The judgment of posterity

February 23, 2020

I'm old enough now, and have a good enough memory, to have lived through several cycles of up/down in the reputation of public figures.  Nixon was a crook!  Yes, but he was a sage geopolitical strategist.  No, he was a paranoid maniac!  Well, he was better than W and his posse. No, he laid the seedbed for Trump!  Similar fluctuations have followed other presidents--Carter, Clinton, Reagan, Obama, even W--my favorite clip that captures some of the ways these things have changed is this one, portraying Reagan as a genius.  Unsurprisingly, there is some evidence to suggest this isn't as far from the truth as "we once believed".

Not to mention writers as well: David Foster Wallace, anyone?  And on the other hand I'm so pleased to see  Shirley Jackson getting more attention, maybe Martha Gellhorn will as well?  James Baldwin is back in action, who will remind us of Ralph Ellison?  When will Saul Bellow come back? Not to mention my teenager's odd affection for the music of the 80s and the 90s. When I was growing up, you were either a believer in the 80s or the 90s.  I still have a hard time imagining being one person and liking both.  (Swing Out Sister and Nirvana?)

What this means is that first impressions are often not accurate.  (Surprise!  It's a platitude!  Then again, we forget platitudes so often, they deserve repeating.  Something about us makes platitudes platitudes. Is that a platitude as well?)  It takes a while for judgment to settle.  Maybe it doesn't ever.  But sometimes the noise of the immediate really clouds our capacity to judge.

(WAIT: not about Trump, of course--it's pretty easy to know a monster when you see one!  Or is it?  I mean, I think it is.  Could I be wrong?  It's hard to see how.  But still?)

Anyway, leave that terrifying, abyss-gazing-also-into-me thought behind.  Think about this interesting conversation with Edward Achorn, author of Every Drop of Blood, about Lincoln's Second Inaugural.  I'm struck by the below:

I’ve read all these books about how Lincoln was hated, but I was still surprised by how disdained and disliked he was by so many of his contemporaries. Liberal Republicans thought he was too calculating, too quick to weigh public opinion. Democrats thought he was a tyrant, a rube, and was destroying the Constitution. I think a lot of this was airbrushed out of history after he was assassinated, when he became a martyr. But when you go back to that day and look at what people were saying, you get a stunning sense of what Lincoln was up against.

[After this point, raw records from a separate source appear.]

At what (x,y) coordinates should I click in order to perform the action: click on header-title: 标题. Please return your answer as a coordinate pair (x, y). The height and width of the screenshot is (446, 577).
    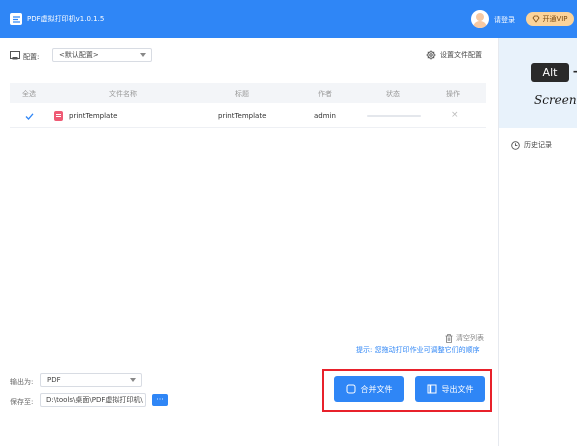
    Looking at the image, I should click on (242, 94).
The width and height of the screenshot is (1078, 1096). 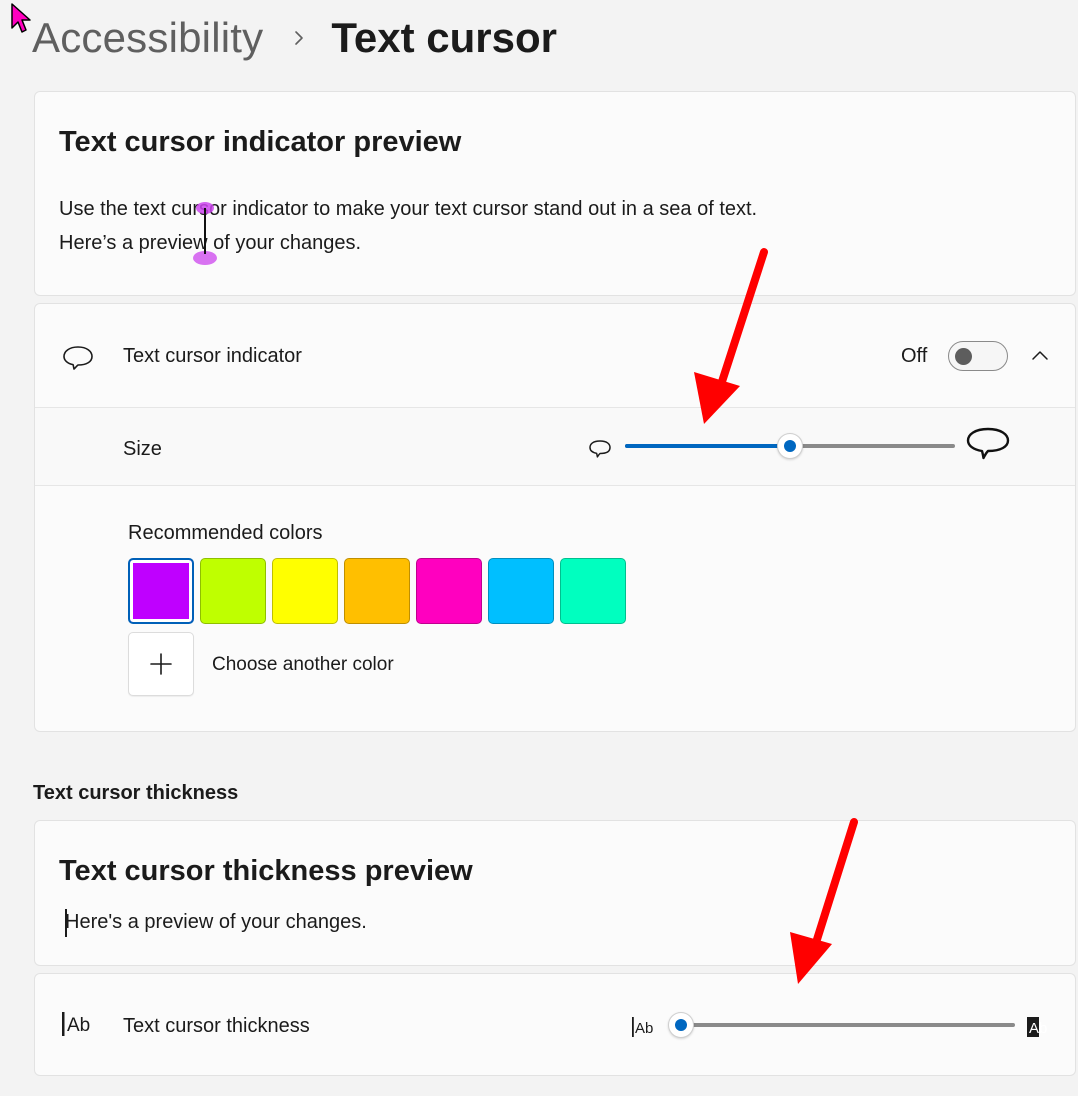 What do you see at coordinates (444, 38) in the screenshot?
I see `page-title: Text cursor` at bounding box center [444, 38].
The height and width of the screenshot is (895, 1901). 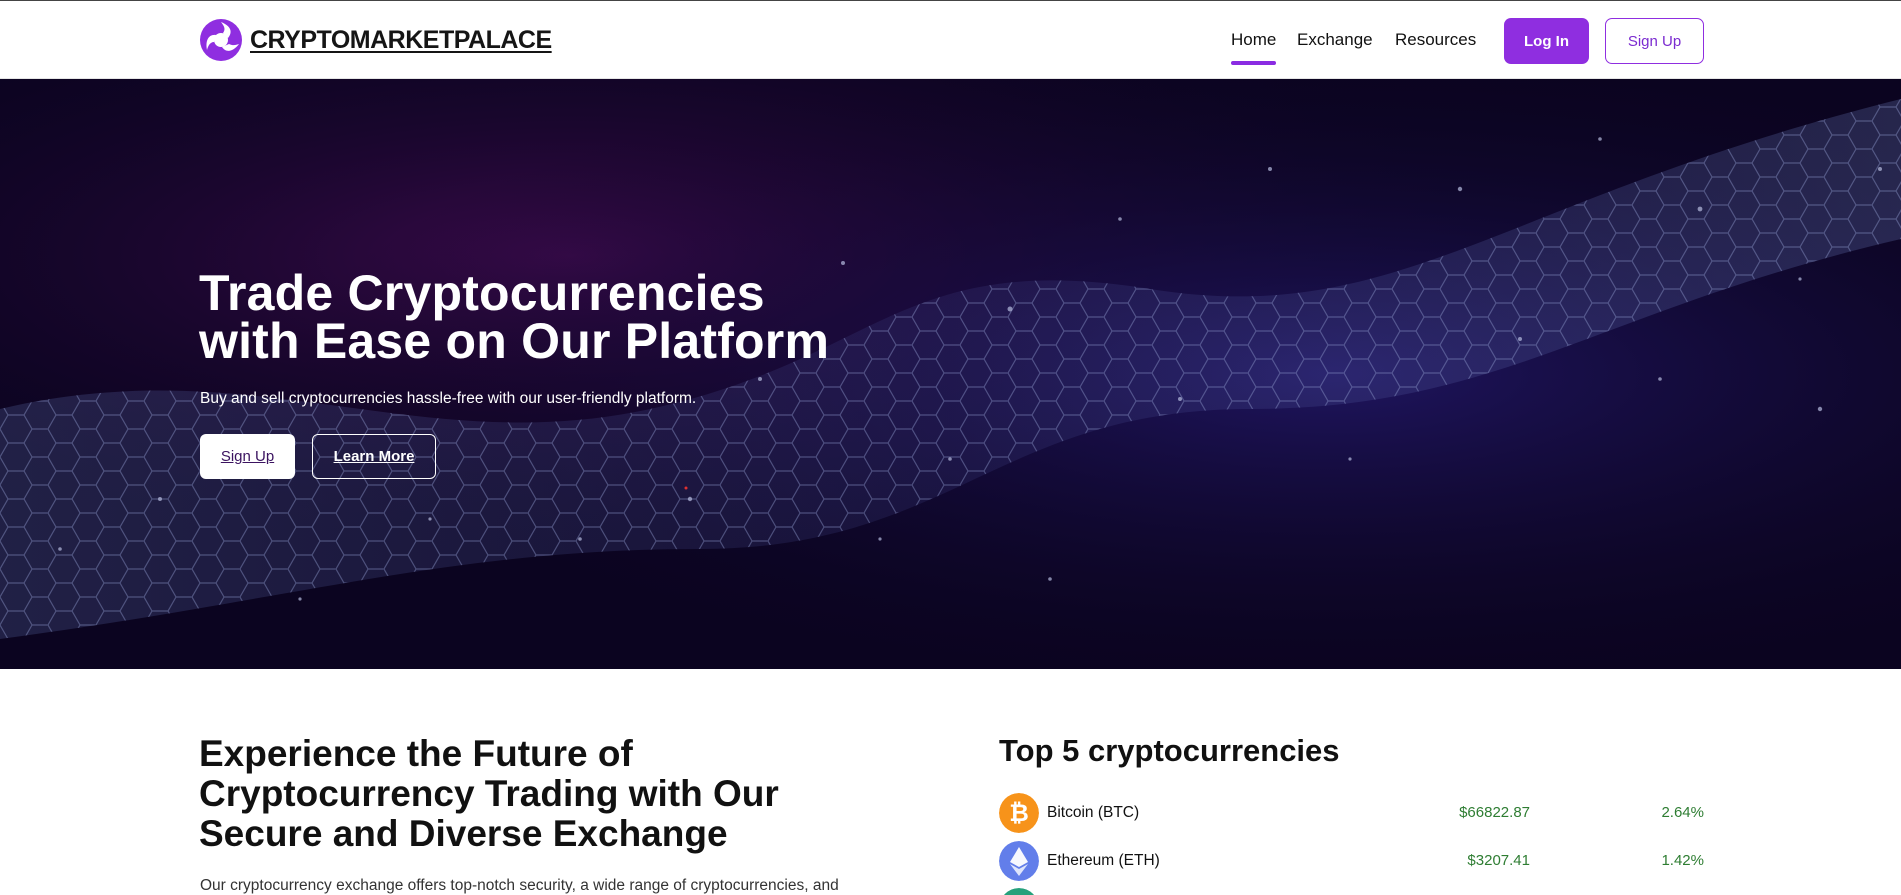 What do you see at coordinates (1254, 46) in the screenshot?
I see `nav-home: Home` at bounding box center [1254, 46].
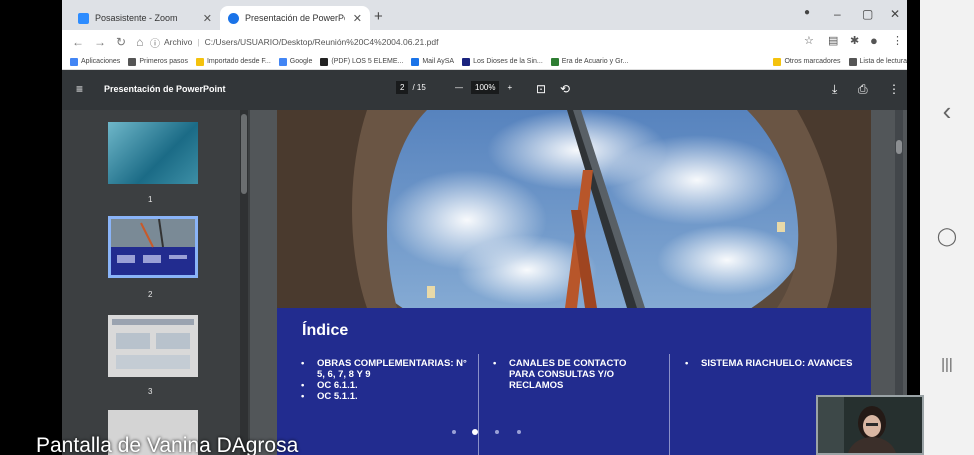 The height and width of the screenshot is (455, 974). What do you see at coordinates (807, 12) in the screenshot?
I see `profile-icon: ●` at bounding box center [807, 12].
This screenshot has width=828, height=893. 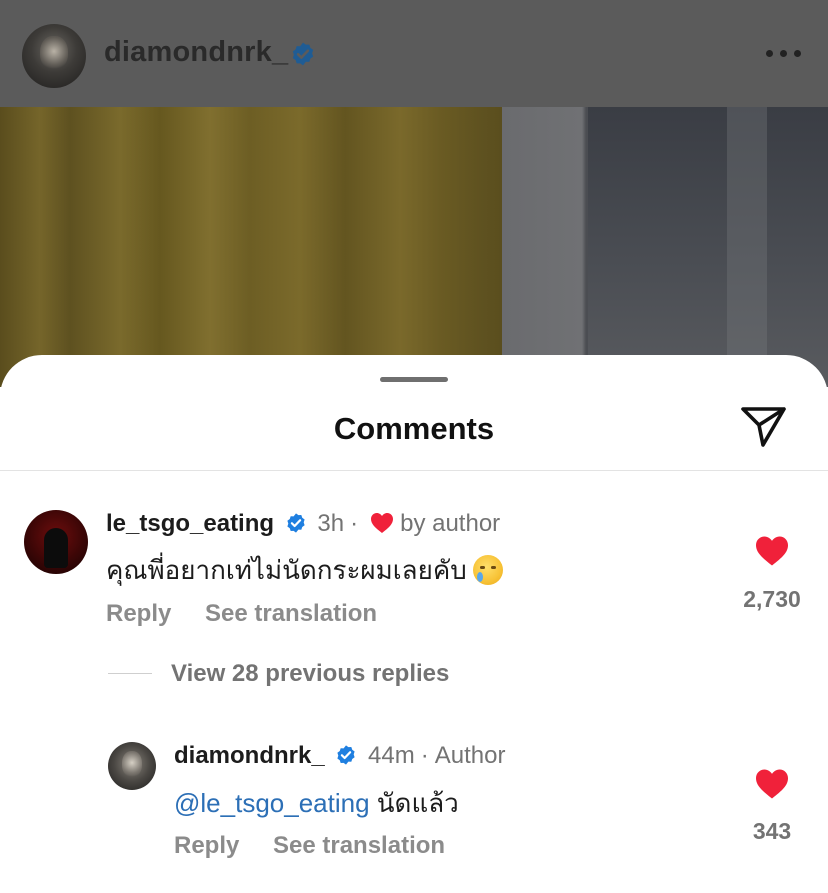 What do you see at coordinates (488, 570) in the screenshot?
I see `crying-emoji` at bounding box center [488, 570].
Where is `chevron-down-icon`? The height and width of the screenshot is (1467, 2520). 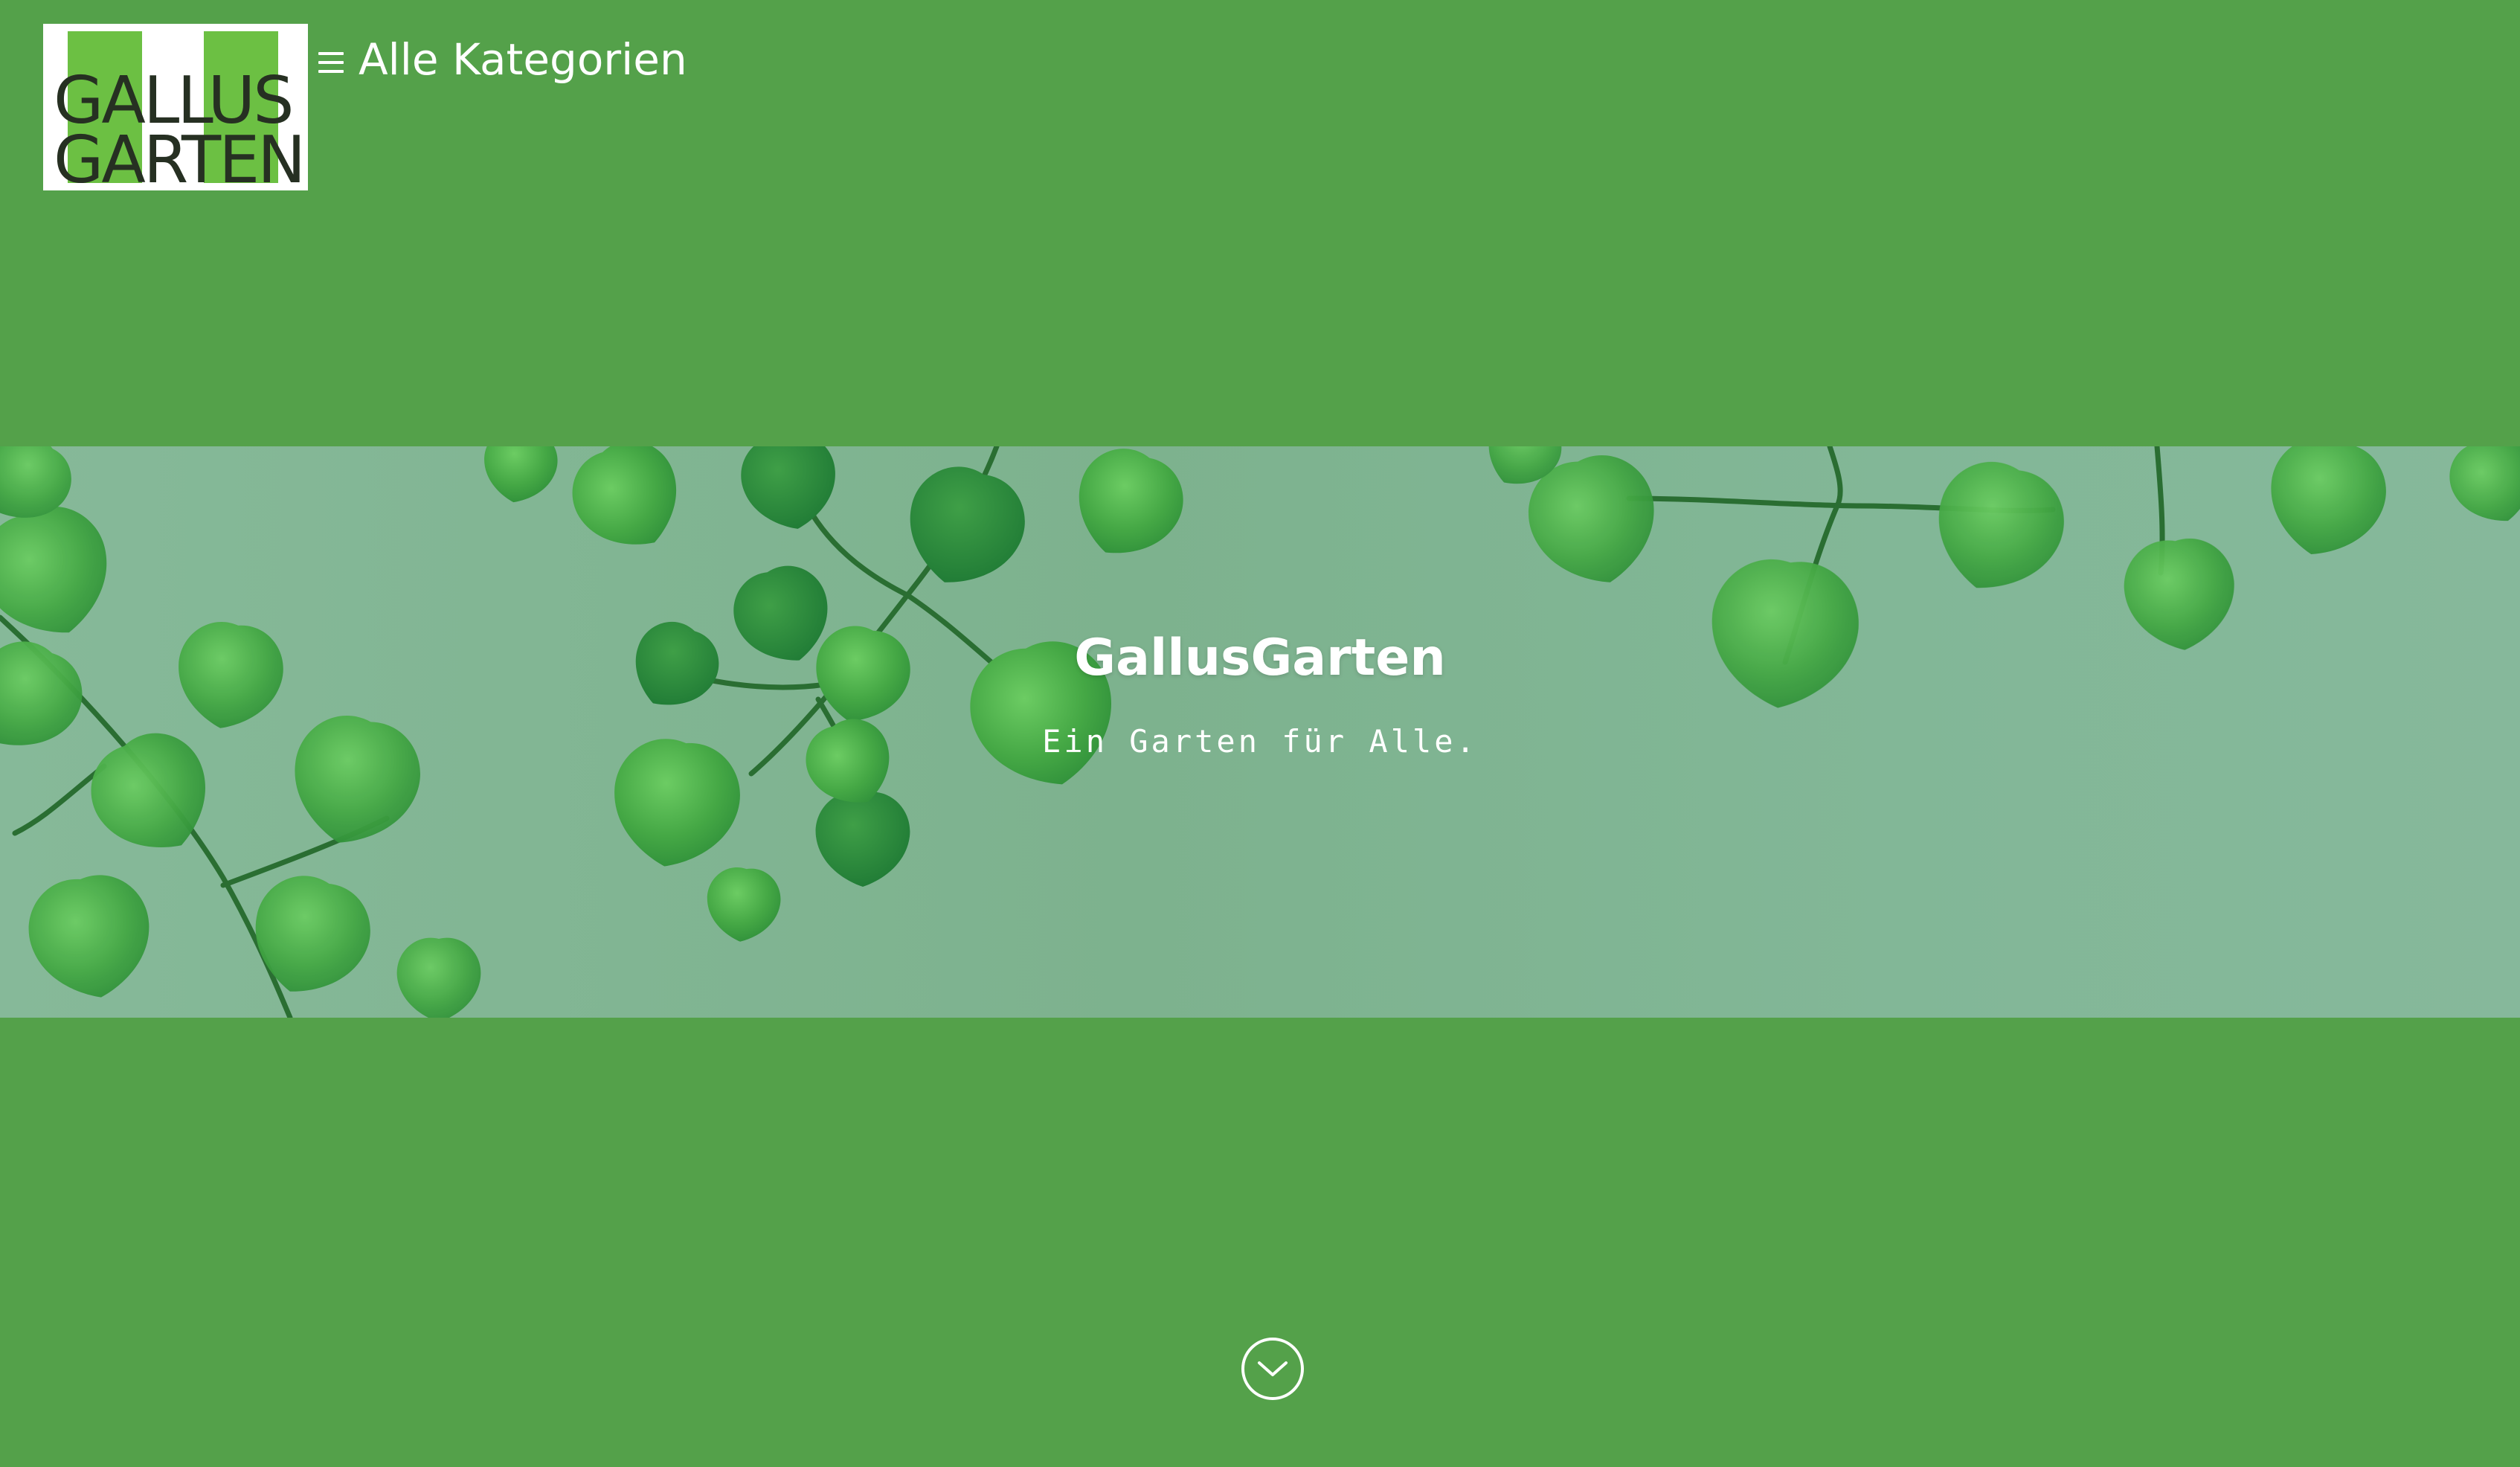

This makes me think of the lightning-quick judgments we make now of people, and of their quality.  I'm just as guilty of this as anyone.  (I was so angry at Gov Ralph Northam a year ago.  I still think he should have resigned after the blackface pictures emerged, but am I as angry as I was then?  Has my anger ebbed because it faded, or were judgments involved in it?  Again, I don't know.)  

 

My basic question is this: we all recognize that in every previous generation, at every previous moment, pretty much everybody got things significantly wrong in the instant that they happened, right?  I mean, this is pretty obvious from the historical record, yes?  If so, why do we seem to think that, just in this one instance, consisting of our moment, this basic historical truism has been suspended?  So that our judgments are almost unique in human history for immediately tracking the truth?

 

The political primary is red-hot right now.  I wish I knew how to cool peoples' opinions  down about it.  I suppose that is the point of this post--to explain something of the wind-up to me pitching that banality.  

 

Maybe I just need to go to sleep.  Good night!